Первым делом я выбил чашу из рук стариков; темная влага потекла на высохшую землю. Потом, не думая, я несколько раз рубанул сплеча — жрецы завыли, хватаясь за кровоточащие обрубки. Две отрубленные руки упали им под ноги.
— Головы за такое буду рубить! — закричал я, срывая голос, и пустил коня вскачь на свежевыструганный Перунов лик. Перевернул доску с отвратительными дарами, отхлестал по спинам заквохтавших ворожей, поднял коня на дыбы и с удовольствием обрушил на набежавшую толпу… Завыли жрецы, заскулили:
— Ох, горе нам, последнего заступника потеряли! Продался новому Богу Алеша!
Что было с ними делать? Разогнал всех беспощадно, а идолу лицо тканью завесил. Запечатал рощу ту на целый год, посулил жрецам гибель страшную, коли еще раз вздумают кровь человеческую проливать, и понесся, ярясь, через лес на ночь глядя… Нашел меч богатырский, нечего сказать! Помог мне белый конь!
…Под Переяславом меня настигла весть о том, что великий князь киевский спешно ушел из столицы и торопливо повел свое войско на север. В Суздале начался мятеж.
С проклятиями я полетел вслед.
Засуха не пощадила никого и ничего — через какую бы землю я ни проезжал, везде встречал одно и то же: пекло, марево, голод, смерть.

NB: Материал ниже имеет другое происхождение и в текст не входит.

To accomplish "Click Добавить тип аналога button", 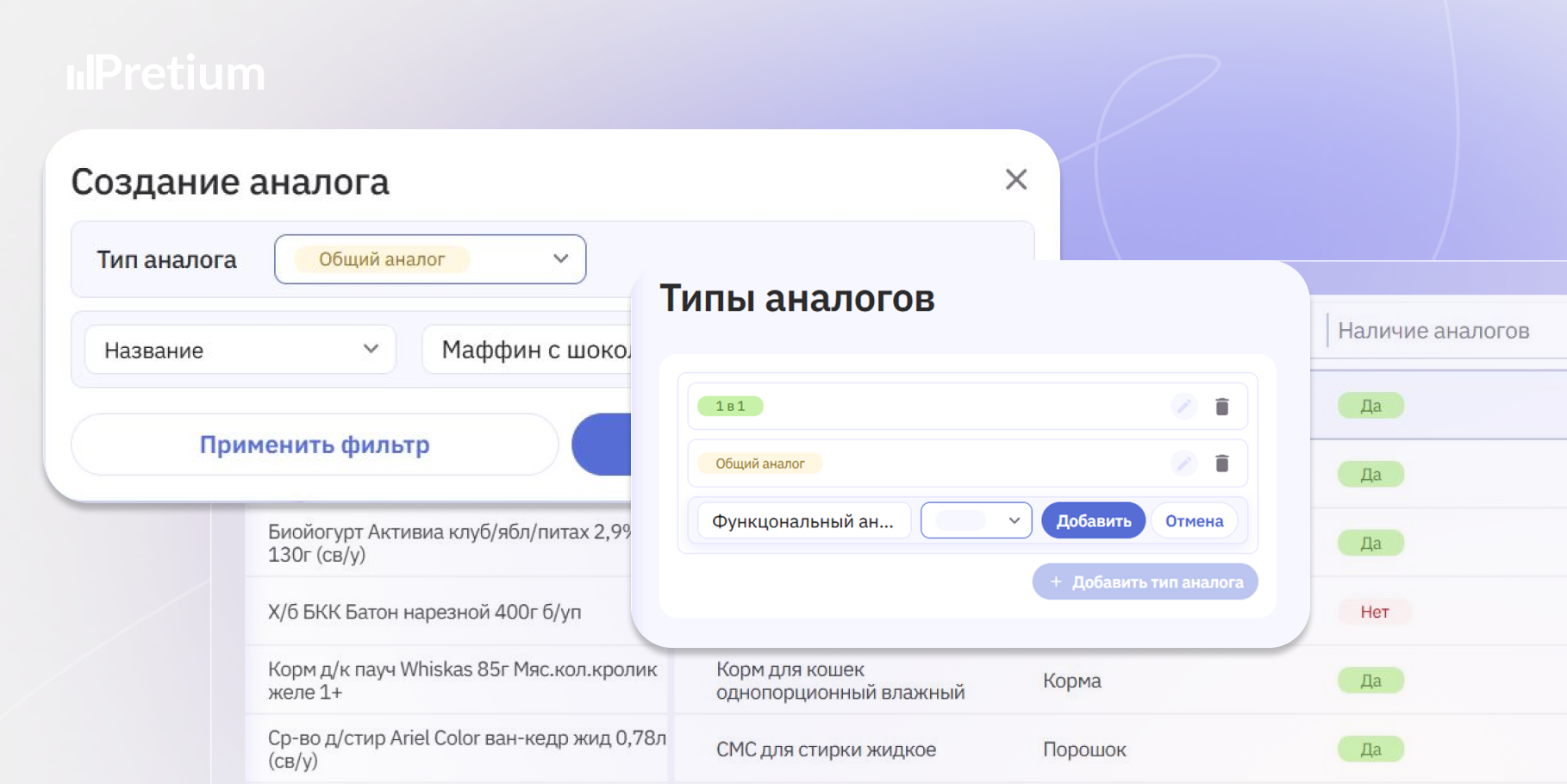I will coord(1145,582).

Разумеется, прежде Суздаля догнать Ярослава мне не удалось. По дороге люди цеплялись за мои стремена и умоляли помочь. Надо было задерживаться в деревнях, искать скрытые под землей, доселе неведомые источники, находить съедобные коренья, пользовать больных. К тому же теперь, побывав в проклятой Перуновой роще, я останавливался во всех городках и строго-настрого запрещал народу подносить богам что-либо, кроме птиц. Времени я потерял на этом немало, но не оставлять же было такое страшное дело на бестолковый жреческий произвол. В итоге я провел в пути вдвое больше против того, на что рассчитывал.

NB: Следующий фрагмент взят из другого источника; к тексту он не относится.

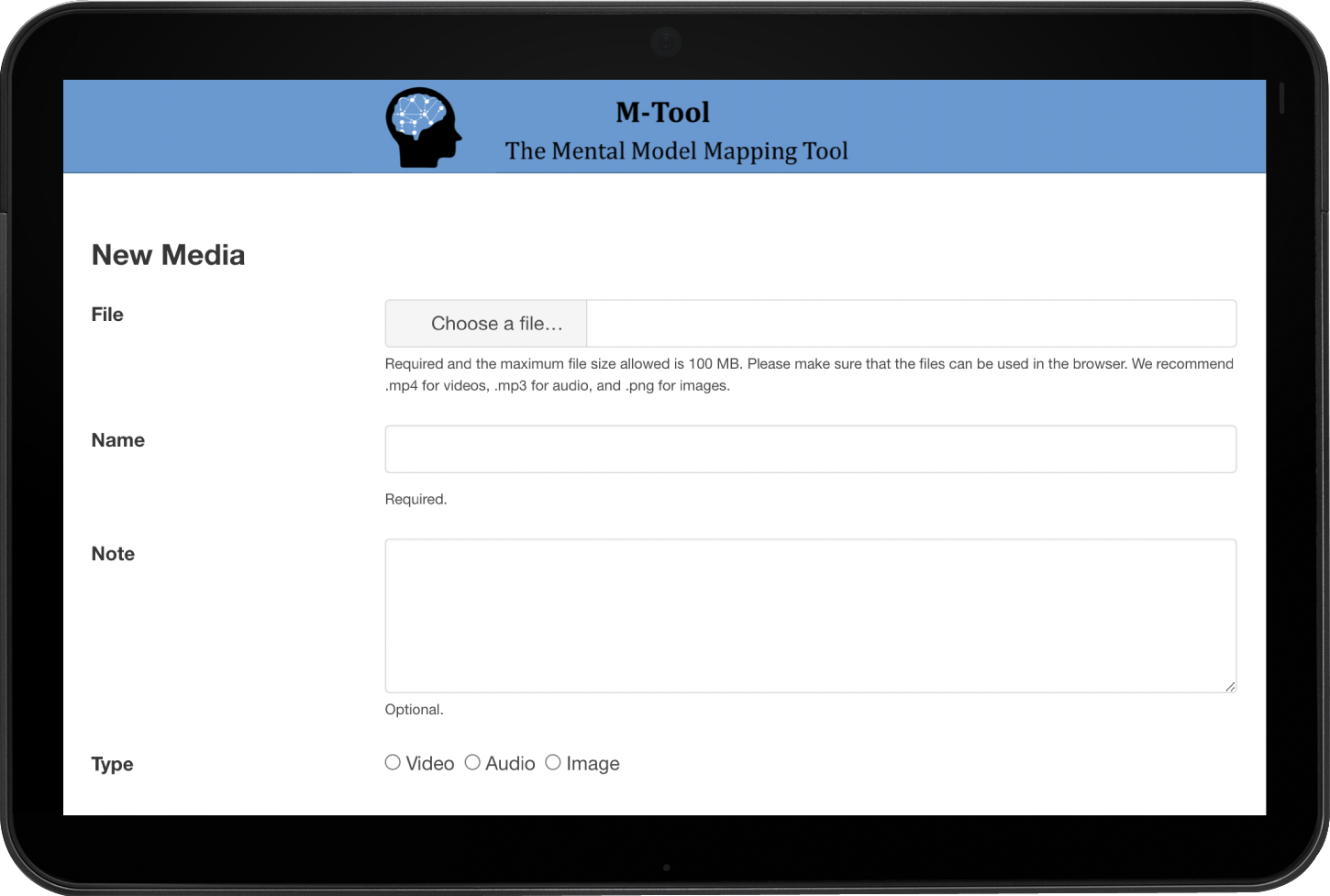Click the Optional helper text under Note
This screenshot has width=1330, height=896.
point(414,709)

Когда же я наконец прибыл в Суздаль, то вообще проклял жестокий и легкомысленный человеческий нрав.
Суздальцы восстали на недород. Теперь уже невозможно было доподлинно сказать, с чего все началось. Судя по всему, на этот раз виноваты были не жрецы, а местные попы. Когда в округе установился голод, попы закричали, что во всем виноваты ворожеи и чародеи. (Вообще в тот год, как я уже сказал, случилось много кровопролитий между сторонниками нового и старых богов. И те и эти винили друг друга в небывалых бедствиях.)